:: WHAT YOU SHOULD DO ::
From the line that includes "不動産開発事業 (641, 775)" to the closing line of the data, please transcribe every line exactly and add nothing.

:: RECORD EXCERPTS ::
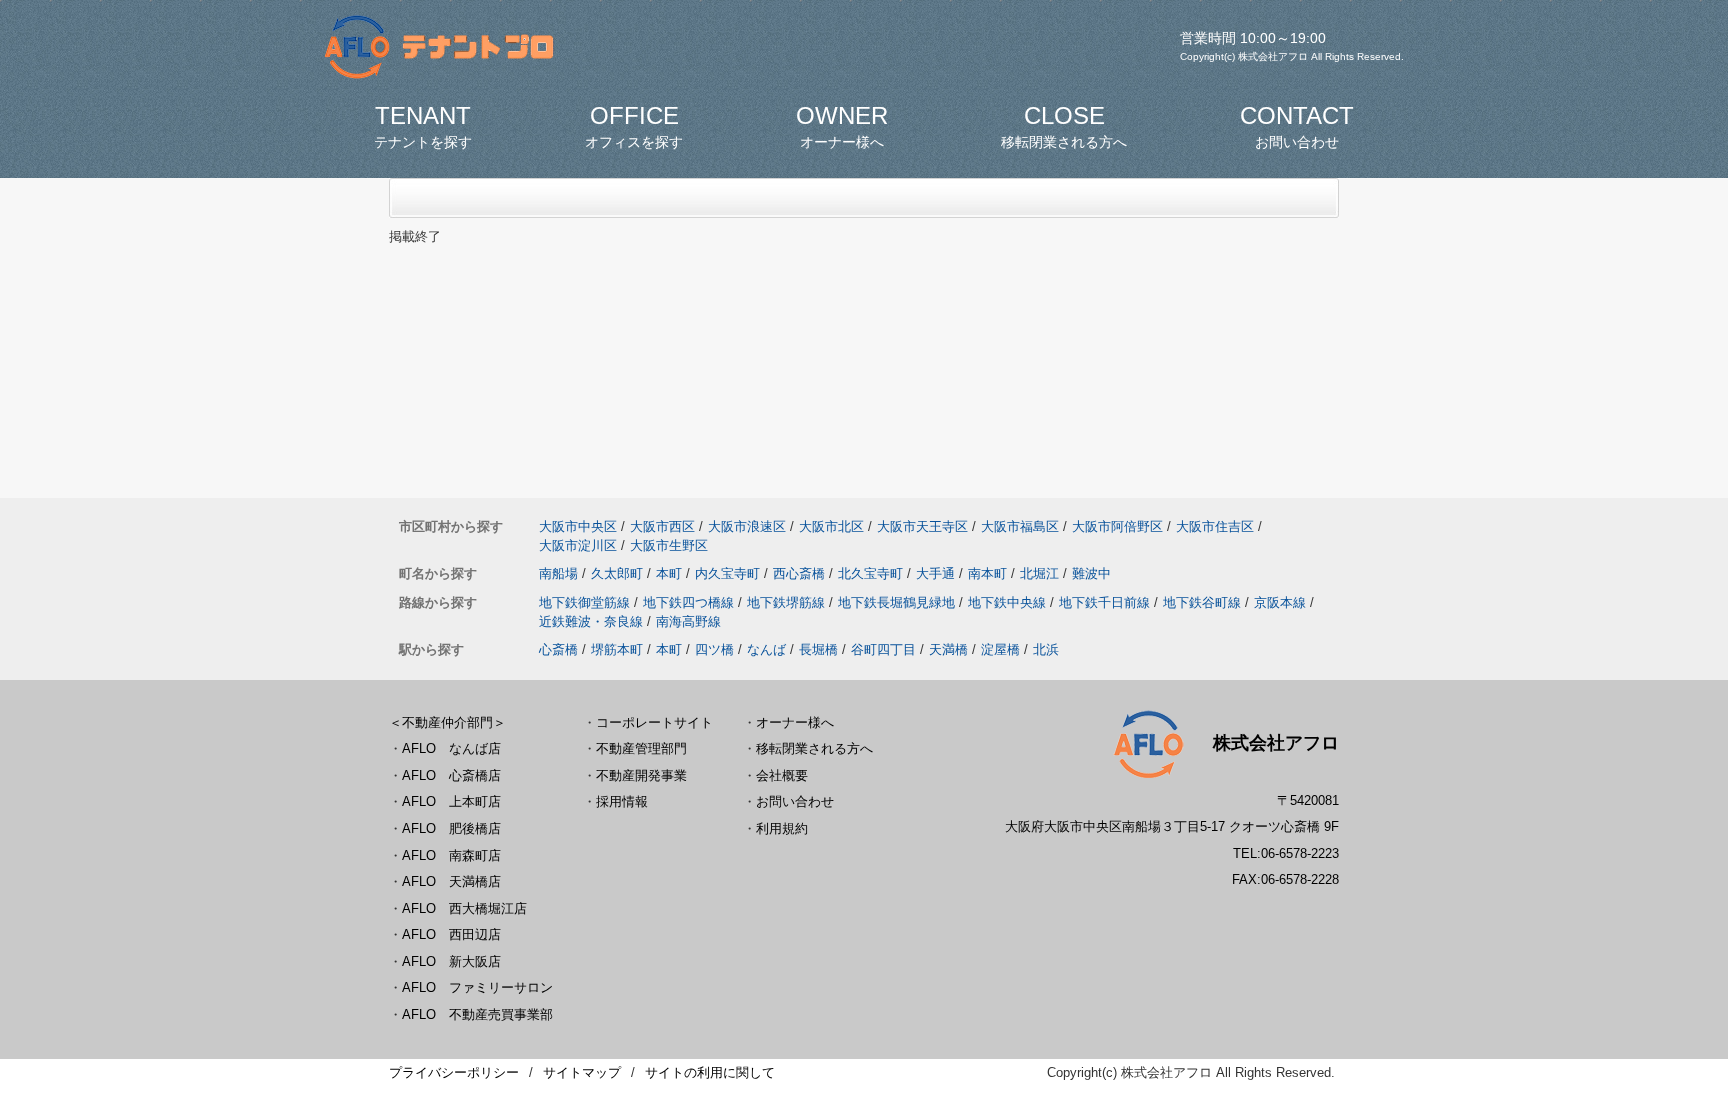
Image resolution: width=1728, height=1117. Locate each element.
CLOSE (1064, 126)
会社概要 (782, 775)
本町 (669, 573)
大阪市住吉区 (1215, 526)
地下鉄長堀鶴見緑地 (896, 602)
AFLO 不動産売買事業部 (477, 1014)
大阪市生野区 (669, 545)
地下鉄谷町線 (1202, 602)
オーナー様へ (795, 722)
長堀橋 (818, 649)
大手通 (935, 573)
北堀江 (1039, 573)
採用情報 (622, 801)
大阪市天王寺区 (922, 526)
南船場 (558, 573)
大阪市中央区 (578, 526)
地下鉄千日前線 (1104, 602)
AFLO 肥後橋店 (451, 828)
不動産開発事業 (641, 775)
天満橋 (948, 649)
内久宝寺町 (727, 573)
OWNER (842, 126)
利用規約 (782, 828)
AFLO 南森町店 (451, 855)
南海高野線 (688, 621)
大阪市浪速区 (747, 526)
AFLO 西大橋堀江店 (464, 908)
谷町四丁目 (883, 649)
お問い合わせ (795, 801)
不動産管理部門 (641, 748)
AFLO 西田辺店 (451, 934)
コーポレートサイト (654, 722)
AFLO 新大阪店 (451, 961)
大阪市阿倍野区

:: WRITTEN SOLUTION ::
不動産開発事業 (641, 775)
天満橋 (948, 649)
内久宝寺町 (727, 573)
OWNER (842, 126)
利用規約 (782, 828)
AFLO 南森町店 (451, 855)
南海高野線 (688, 621)
大阪市浪速区 (747, 526)
AFLO 西大橋堀江店 (464, 908)
谷町四丁目 (883, 649)
お問い合わせ (795, 801)
不動産管理部門 (641, 748)
AFLO 西田辺店 (451, 934)
コーポレートサイト (654, 722)
AFLO 新大阪店 (451, 961)
大阪市阿倍野区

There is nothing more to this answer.